Hydro knew dirty fuel bad for Holyrood, Dumaresque says

Danny Dumaresque claims negligence and poor decision-making by Hydro officials led to massive power failures at the Holyrood generating station over the past year.

Says officials negligent for using it without proper testing

Danny Dumaresque says Hydro officials knowingly used poor quality fuel to power the Holyrood generating station, causing numerous problems over the past year. (CBC)

Danny Dumaresque claims negligence and poor decision-making by Newfoundland and Labrador Hydro officials led to massive power failures at the Holyrood generating station over the past year.

Dumaresque is an intervenor at Public Utilities Board hearings into the most recent island-wide blackouts in January. He's also a former director on Hydro's board.

During a news conference in St.
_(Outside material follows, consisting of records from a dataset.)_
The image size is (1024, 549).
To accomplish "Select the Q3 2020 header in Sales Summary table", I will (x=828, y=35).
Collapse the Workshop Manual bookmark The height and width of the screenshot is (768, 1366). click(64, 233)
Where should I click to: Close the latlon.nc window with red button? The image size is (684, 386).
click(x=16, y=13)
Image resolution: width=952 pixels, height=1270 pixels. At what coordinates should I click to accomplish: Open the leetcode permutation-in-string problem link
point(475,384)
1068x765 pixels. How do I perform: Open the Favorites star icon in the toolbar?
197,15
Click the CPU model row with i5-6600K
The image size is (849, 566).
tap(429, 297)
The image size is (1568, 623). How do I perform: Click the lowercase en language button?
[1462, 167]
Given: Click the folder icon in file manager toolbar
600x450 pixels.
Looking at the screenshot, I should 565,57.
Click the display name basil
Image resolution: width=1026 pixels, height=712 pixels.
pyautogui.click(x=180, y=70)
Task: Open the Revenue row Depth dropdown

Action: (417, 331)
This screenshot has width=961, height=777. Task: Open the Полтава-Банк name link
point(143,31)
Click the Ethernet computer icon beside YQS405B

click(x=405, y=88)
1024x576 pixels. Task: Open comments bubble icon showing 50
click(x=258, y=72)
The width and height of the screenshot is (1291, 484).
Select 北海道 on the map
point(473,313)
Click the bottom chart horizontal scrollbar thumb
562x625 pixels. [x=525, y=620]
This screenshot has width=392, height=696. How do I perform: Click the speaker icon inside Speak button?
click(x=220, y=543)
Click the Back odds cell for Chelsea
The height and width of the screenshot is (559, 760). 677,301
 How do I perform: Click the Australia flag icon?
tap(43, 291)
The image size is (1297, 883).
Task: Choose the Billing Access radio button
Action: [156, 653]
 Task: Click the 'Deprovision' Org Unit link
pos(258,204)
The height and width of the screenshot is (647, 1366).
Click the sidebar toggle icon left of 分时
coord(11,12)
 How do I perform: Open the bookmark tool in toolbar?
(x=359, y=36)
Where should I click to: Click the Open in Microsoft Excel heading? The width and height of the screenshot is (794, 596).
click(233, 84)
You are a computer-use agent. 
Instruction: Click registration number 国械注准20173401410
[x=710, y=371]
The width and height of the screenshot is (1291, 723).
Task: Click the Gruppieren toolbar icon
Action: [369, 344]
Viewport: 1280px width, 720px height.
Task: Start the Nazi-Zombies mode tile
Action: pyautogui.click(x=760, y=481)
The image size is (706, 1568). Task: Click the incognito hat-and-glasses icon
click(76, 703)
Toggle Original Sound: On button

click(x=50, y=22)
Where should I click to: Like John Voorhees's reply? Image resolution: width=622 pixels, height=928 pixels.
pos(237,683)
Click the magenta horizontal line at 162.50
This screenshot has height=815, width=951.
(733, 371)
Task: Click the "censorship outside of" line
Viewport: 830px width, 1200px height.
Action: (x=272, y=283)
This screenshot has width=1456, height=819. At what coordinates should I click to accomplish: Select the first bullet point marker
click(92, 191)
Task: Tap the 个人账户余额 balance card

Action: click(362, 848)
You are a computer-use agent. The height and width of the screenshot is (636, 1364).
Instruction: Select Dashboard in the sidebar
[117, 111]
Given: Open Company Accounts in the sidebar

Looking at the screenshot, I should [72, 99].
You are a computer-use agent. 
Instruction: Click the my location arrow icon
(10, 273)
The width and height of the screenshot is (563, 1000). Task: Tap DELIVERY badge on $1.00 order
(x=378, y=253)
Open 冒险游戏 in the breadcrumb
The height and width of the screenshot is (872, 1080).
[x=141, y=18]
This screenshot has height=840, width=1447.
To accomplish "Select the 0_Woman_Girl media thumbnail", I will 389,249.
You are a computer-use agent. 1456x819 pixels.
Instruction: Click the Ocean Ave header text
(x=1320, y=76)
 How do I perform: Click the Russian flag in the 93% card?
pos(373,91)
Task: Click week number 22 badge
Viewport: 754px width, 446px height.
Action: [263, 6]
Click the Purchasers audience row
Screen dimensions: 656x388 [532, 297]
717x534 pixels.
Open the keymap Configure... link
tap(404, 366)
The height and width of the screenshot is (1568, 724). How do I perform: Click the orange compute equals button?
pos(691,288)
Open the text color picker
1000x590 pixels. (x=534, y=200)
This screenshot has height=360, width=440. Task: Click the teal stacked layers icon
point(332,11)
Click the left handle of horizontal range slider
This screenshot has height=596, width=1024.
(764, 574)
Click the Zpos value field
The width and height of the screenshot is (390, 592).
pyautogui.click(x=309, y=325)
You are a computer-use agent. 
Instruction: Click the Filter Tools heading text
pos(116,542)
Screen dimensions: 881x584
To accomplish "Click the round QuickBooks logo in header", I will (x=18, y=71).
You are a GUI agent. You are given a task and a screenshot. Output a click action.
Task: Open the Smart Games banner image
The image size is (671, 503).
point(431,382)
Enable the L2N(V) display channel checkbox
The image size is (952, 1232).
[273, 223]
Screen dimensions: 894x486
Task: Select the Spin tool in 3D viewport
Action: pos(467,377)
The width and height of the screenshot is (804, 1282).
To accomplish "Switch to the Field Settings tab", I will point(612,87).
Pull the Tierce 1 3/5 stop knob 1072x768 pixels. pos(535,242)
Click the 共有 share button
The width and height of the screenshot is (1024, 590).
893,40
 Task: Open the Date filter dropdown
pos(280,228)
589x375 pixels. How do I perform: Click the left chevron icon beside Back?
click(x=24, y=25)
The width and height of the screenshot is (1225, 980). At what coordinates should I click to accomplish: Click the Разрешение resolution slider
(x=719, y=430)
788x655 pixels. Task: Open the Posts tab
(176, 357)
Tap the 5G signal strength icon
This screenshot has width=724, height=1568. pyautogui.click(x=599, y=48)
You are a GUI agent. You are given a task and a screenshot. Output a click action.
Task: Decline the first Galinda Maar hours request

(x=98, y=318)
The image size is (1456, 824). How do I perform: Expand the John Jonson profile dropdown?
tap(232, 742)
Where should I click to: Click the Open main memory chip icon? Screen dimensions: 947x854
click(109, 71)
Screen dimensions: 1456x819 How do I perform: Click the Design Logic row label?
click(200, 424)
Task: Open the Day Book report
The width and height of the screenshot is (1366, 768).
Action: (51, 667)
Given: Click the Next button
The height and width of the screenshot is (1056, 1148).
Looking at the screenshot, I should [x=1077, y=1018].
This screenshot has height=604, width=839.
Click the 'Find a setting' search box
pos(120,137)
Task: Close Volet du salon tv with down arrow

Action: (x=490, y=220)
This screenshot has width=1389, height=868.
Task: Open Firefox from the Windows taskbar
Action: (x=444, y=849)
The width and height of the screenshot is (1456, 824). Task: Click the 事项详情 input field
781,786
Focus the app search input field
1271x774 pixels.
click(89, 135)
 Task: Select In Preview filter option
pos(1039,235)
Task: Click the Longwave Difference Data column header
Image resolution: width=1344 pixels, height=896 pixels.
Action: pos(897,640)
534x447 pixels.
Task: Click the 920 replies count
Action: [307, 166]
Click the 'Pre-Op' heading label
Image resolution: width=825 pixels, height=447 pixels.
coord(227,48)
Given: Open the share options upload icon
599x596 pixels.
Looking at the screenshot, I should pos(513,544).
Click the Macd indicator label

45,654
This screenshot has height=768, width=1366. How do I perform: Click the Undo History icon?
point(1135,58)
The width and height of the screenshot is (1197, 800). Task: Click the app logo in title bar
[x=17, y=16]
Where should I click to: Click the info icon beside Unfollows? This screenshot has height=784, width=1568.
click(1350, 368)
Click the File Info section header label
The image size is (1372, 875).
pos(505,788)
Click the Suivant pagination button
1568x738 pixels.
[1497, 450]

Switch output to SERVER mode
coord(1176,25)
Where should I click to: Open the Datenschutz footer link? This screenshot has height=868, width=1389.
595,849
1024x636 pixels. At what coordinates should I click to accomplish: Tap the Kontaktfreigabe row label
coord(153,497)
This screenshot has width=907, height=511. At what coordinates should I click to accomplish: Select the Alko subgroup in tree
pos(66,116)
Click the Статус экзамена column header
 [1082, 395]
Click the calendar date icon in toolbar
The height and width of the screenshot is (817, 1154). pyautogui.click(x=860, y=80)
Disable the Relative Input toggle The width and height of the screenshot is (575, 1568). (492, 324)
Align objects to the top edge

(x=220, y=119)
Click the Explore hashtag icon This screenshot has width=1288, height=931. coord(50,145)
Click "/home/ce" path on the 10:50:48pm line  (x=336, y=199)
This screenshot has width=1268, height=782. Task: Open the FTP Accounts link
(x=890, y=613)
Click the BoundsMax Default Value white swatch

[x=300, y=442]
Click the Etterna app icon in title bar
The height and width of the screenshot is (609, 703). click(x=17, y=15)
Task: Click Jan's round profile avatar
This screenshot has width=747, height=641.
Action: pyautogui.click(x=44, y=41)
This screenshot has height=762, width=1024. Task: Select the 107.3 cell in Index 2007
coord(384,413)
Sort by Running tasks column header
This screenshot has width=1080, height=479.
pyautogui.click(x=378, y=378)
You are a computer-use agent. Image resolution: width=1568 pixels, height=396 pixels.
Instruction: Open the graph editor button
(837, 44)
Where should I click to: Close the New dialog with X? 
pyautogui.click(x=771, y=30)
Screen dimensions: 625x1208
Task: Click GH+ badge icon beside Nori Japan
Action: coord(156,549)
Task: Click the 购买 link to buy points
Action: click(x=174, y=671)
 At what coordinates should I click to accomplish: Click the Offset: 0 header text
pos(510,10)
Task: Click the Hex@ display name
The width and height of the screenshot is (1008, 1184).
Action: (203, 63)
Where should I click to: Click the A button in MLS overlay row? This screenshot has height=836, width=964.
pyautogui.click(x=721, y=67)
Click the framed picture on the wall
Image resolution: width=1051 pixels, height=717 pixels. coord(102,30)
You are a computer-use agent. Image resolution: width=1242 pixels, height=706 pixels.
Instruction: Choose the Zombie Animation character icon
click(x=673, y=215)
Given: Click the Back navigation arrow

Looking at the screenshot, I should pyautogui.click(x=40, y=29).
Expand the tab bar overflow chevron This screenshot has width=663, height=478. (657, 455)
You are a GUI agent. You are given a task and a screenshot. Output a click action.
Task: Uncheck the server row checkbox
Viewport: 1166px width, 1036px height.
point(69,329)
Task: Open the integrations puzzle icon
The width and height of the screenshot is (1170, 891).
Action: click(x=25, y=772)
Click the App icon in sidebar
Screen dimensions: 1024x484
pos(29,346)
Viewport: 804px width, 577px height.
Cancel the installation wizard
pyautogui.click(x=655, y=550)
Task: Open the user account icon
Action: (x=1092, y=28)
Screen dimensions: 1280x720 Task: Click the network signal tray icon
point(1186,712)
John's on Monday, he said dirty fuel, not faulty parts, has been behind recent power failures that left thousands of Newfoundlanders in the dark and cold.

What's more, he says Hydro officials were aware of the problem, but still ordered more of the same oil from its supplier.

Dumaresque produced a document from Hydro to the PUB which noted fuel with ingredients such as aluminum and silicon should not be used at Holyrood because of the "detrimental effects caused, such as clogging, higher viscosity of fuel oil, and decreased flow of fuel oil."

He also cited an email from Hydro officials to its current fuel supplier, Trafigura SA, which stated: "As previously indicated, we are having operational issues at our Holyrood generating station, which we believe are a result of high concentration of aluminia and silica in recent shipments."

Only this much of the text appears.